- The problem
Note the line containing "Where should I"; from it through the last line below, give only those lines again, exactly, both ends included, skipping pictures.

= Beginning of Section =

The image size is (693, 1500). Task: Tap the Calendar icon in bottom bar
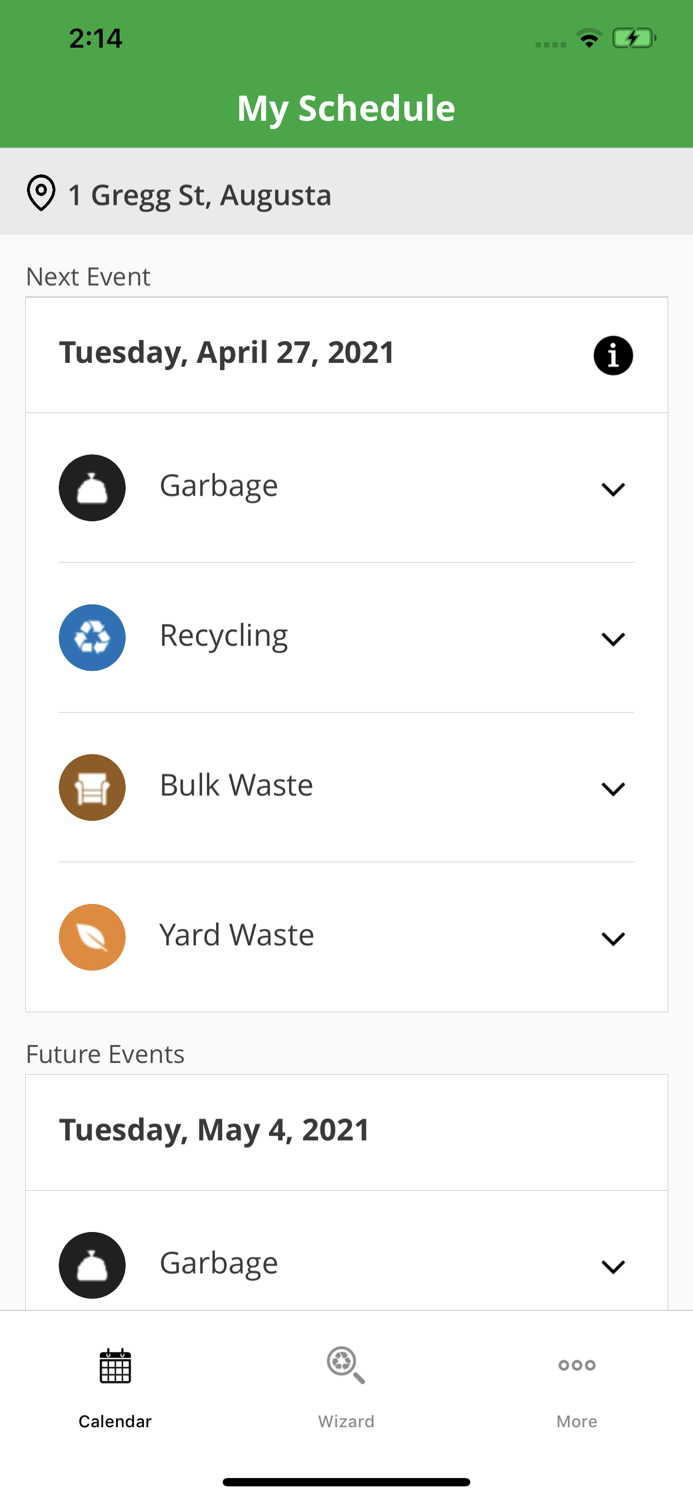pyautogui.click(x=115, y=1365)
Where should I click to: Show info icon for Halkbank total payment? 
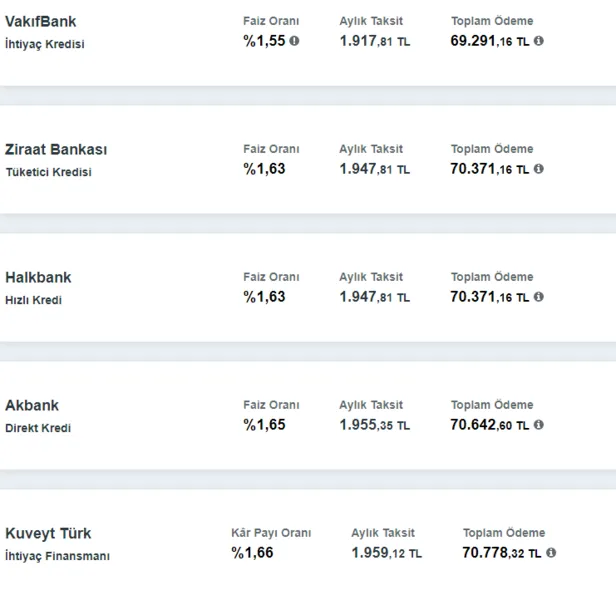click(539, 297)
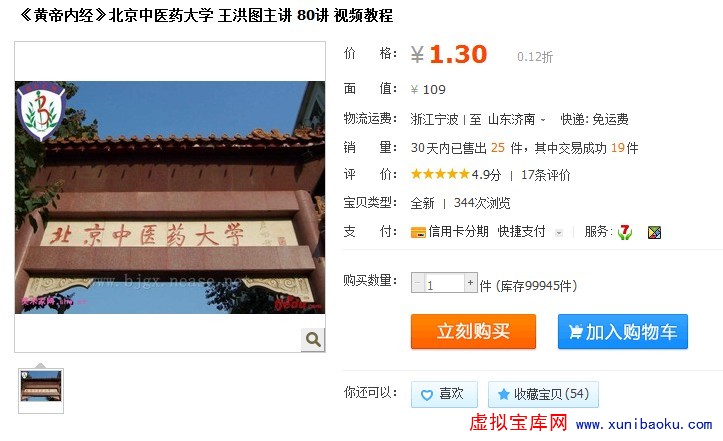Click the 7-day return service icon
Image resolution: width=723 pixels, height=441 pixels.
625,232
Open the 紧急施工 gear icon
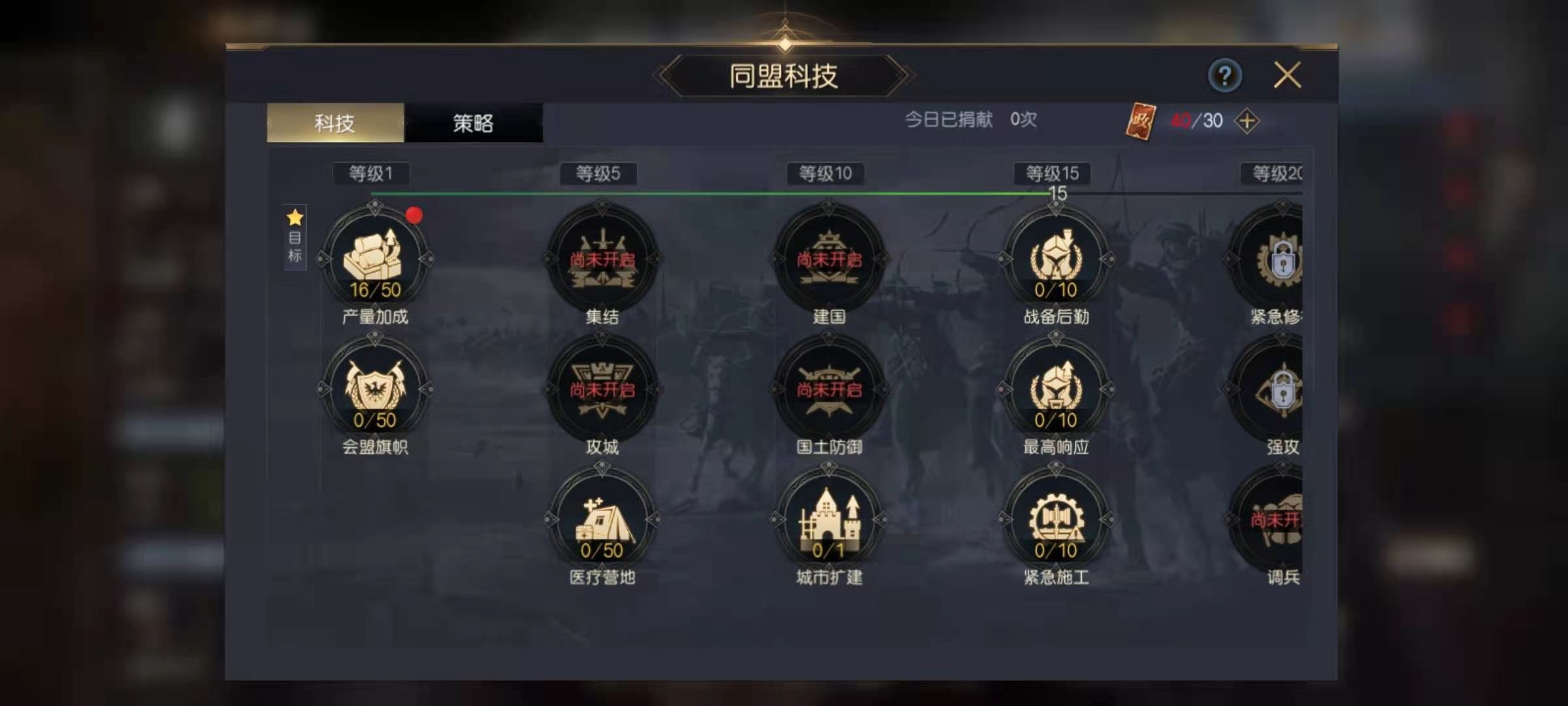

= End of Section =

- Reply
Where should I click to: Show info icon for Halkbank total payment? 
click(539, 297)
Click the 7-day return service icon
Image resolution: width=723 pixels, height=441 pixels.
625,232
Open the 紧急施工 gear icon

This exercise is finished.